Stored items
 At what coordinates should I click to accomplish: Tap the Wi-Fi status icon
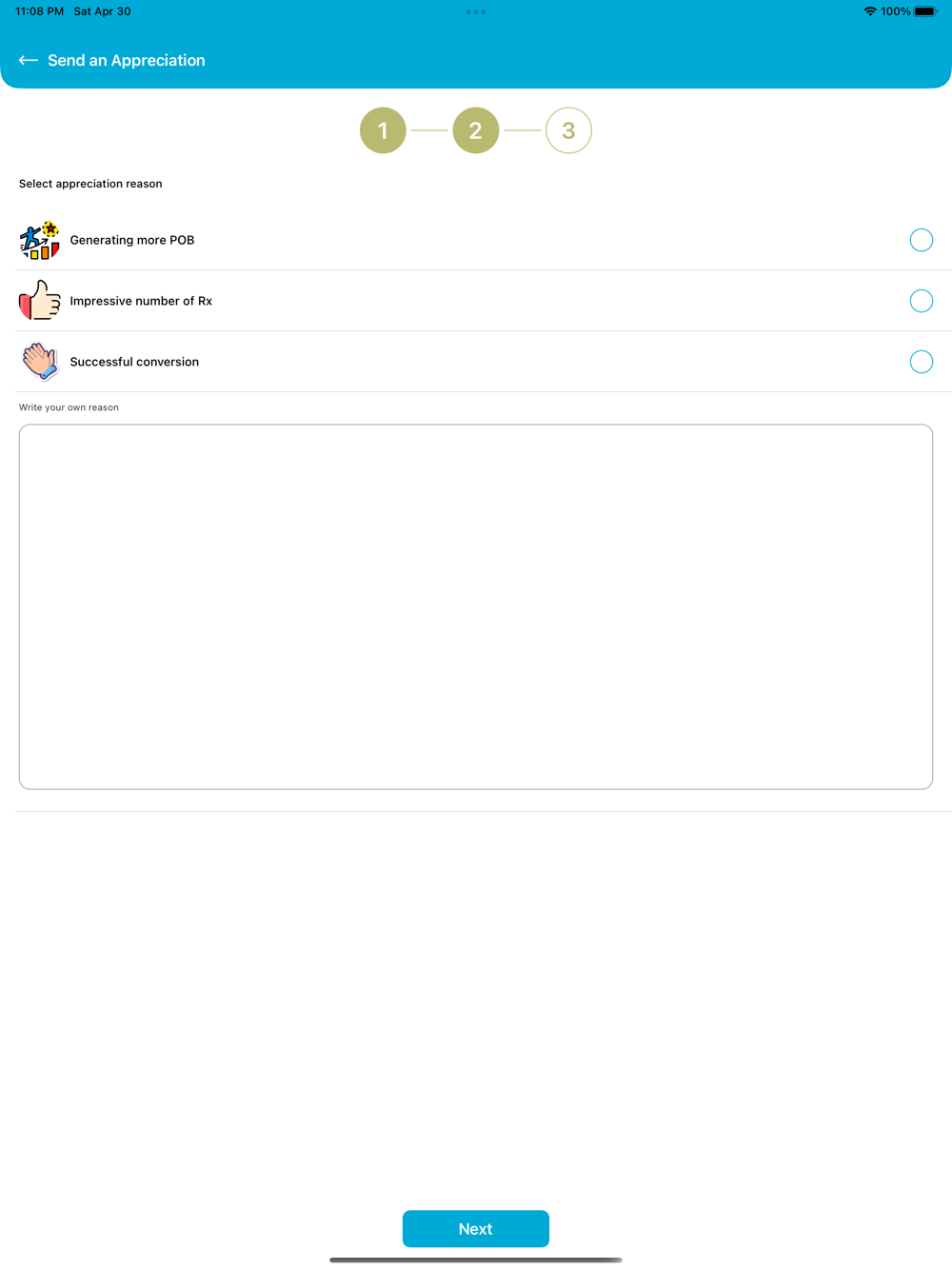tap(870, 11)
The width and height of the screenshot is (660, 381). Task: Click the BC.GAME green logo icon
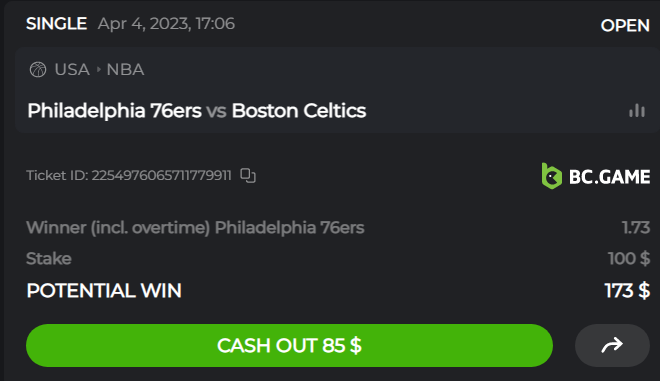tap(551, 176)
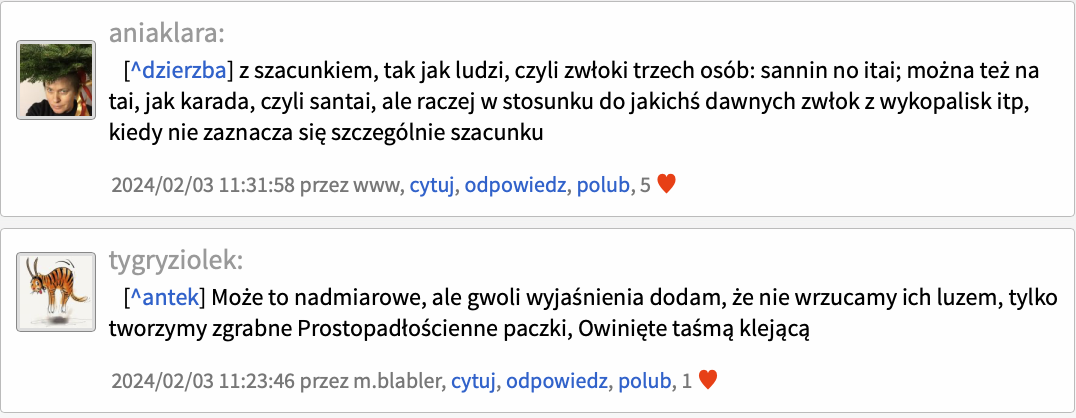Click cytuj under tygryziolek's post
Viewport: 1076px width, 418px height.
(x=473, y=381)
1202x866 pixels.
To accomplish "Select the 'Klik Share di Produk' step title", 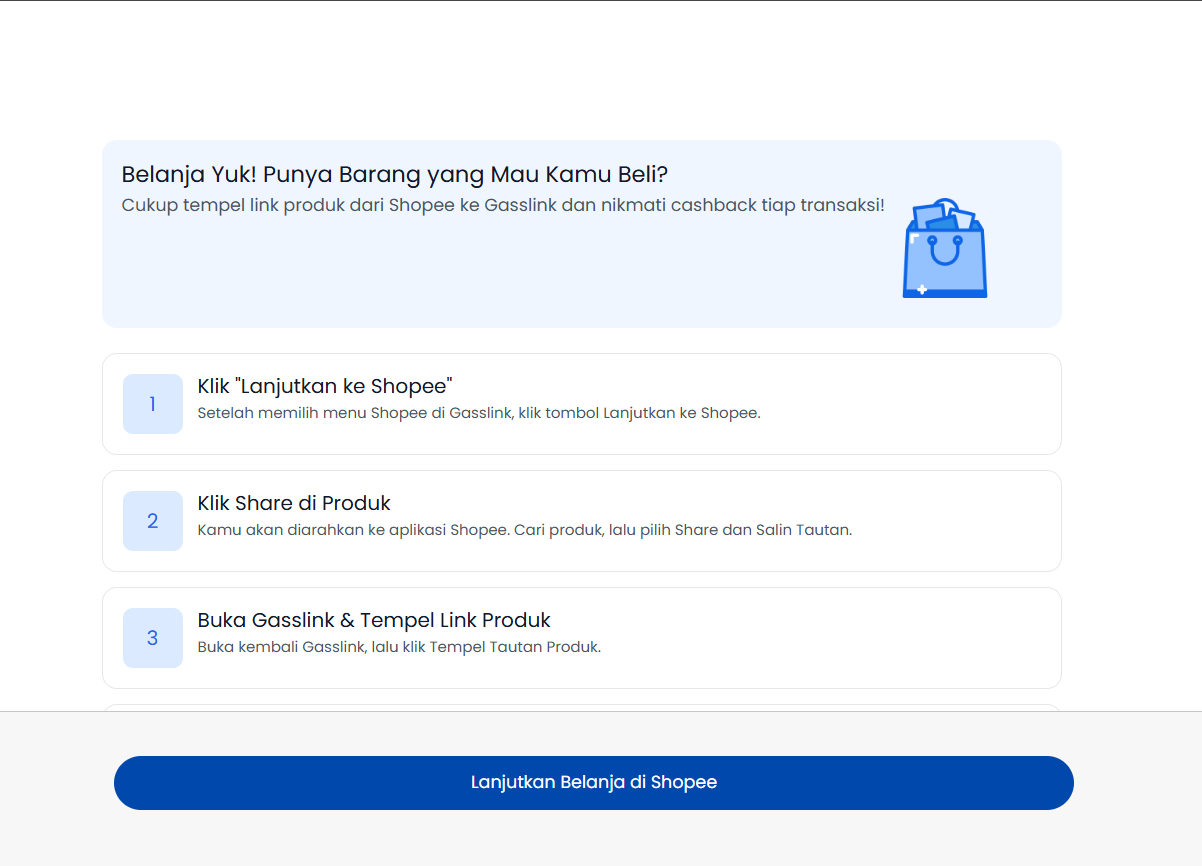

:: TO DO ::
Give back exactly the lines from the one that contains "1202x866 pixels." to the final line of the data above, both included, with all pictures removed.

:: SOLUTION FOR THIS EXERCISE ::
1202x866 pixels.
To accomplish "Select the 'Klik Share di Produk' step title", 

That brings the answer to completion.